Segundo o Censo 2022 do IBGE, 490.935 pessoas no Amazonas se consideram indígenas, representando 12,46% da população do estado. O índice de analfabetismo na região é de 14,1%.
Redução por Região
A redução do analfabetismo indígena foi observada em todas as grandes regiões do Brasil. No Norte, a queda mais expressiva foi de 31,3% para 15,3%, seguida pelo Centro-Oeste (de 20,8% para 12,7%) e o Nordeste (de 24,4% para 18,0%).
Declaração do IBGE
Marta Antunes, coordenadora do Censo de Povos e Comunidades Tradicionais do IBGE, afirmou que essa redução “é reflexo do investimento na educação diferenciada de crianças, jovens e adultos indígenas, no período intercensitário, e a ampliação do pertencimento étnico-indígena fora das Terras Indígenas, quando comparado com 2010”.
Comparação com Outros Estados
Comparado com outros estados da Região Norte, o Amazonas tem uma das menores taxas de analfabetismo indígena em paralelo ao Acre, 23,9%, e Roraima, 20,7% que apresentam níveis preocupantes.

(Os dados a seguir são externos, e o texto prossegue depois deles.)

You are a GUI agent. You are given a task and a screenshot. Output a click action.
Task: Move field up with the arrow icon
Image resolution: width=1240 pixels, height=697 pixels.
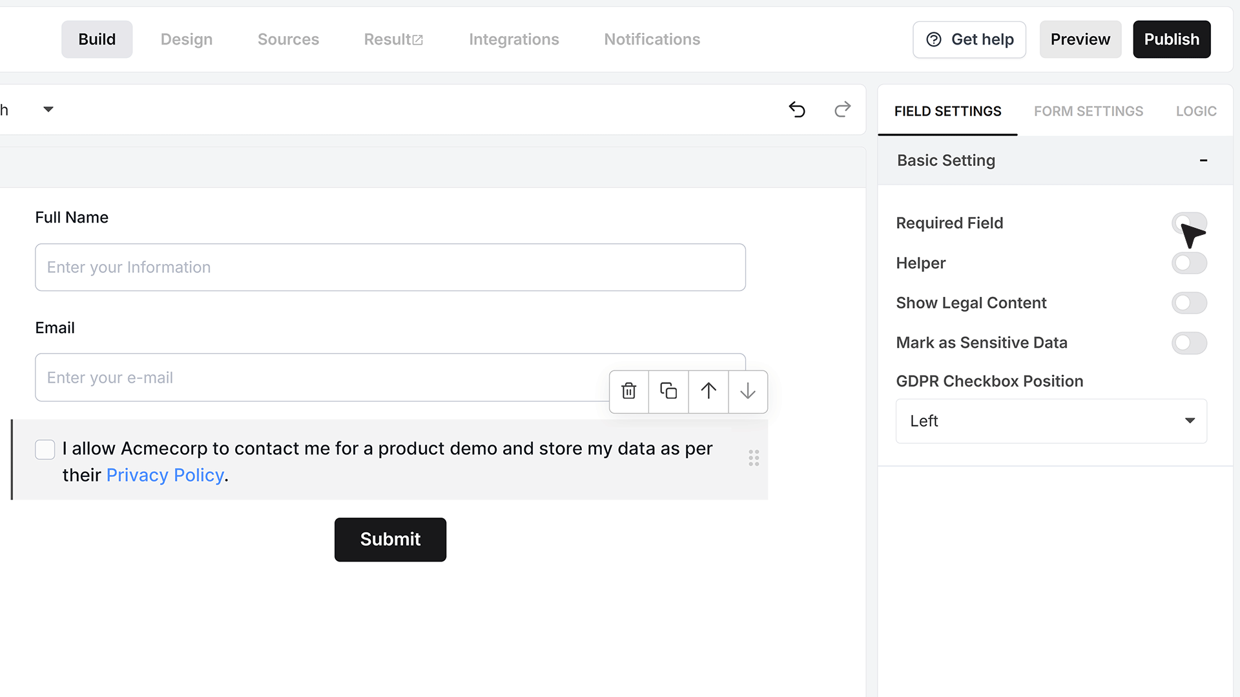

No nível nacional, alguns estados superam a média de alfabetização indígena como o Rio de Janeiro com 4,9% e Distrito Federal com 5,5%.
Desafios na Educação Escolar Indígena
Joilson da Silva Paulino, da etnia Karapãna e responsável pela educação escolar indígena no EELMCTI Wakenai Anumarehit no Parque das Tribos, em Manaus, destaca a complexidade dos avanços na educação indígena no Brasil.
Ele ressalta que a alfabetização é um critério baseado no domínio da língua portuguesa e no conhecimento ocidental. Para Joilson, os jovens indígenas não têm “essa cultura do japonês, do chinês, do americano de estar dentro de uma sala de aula, numa creche, para que seja aplicada o conhecimento da alfabetização”.
O líder indígena considera que “os povos indígenas têm suas peculiaridades de aprender e ter suas próprias sabedorias, e isso é o maior desafio para o estado na regularização do ensino da língua”.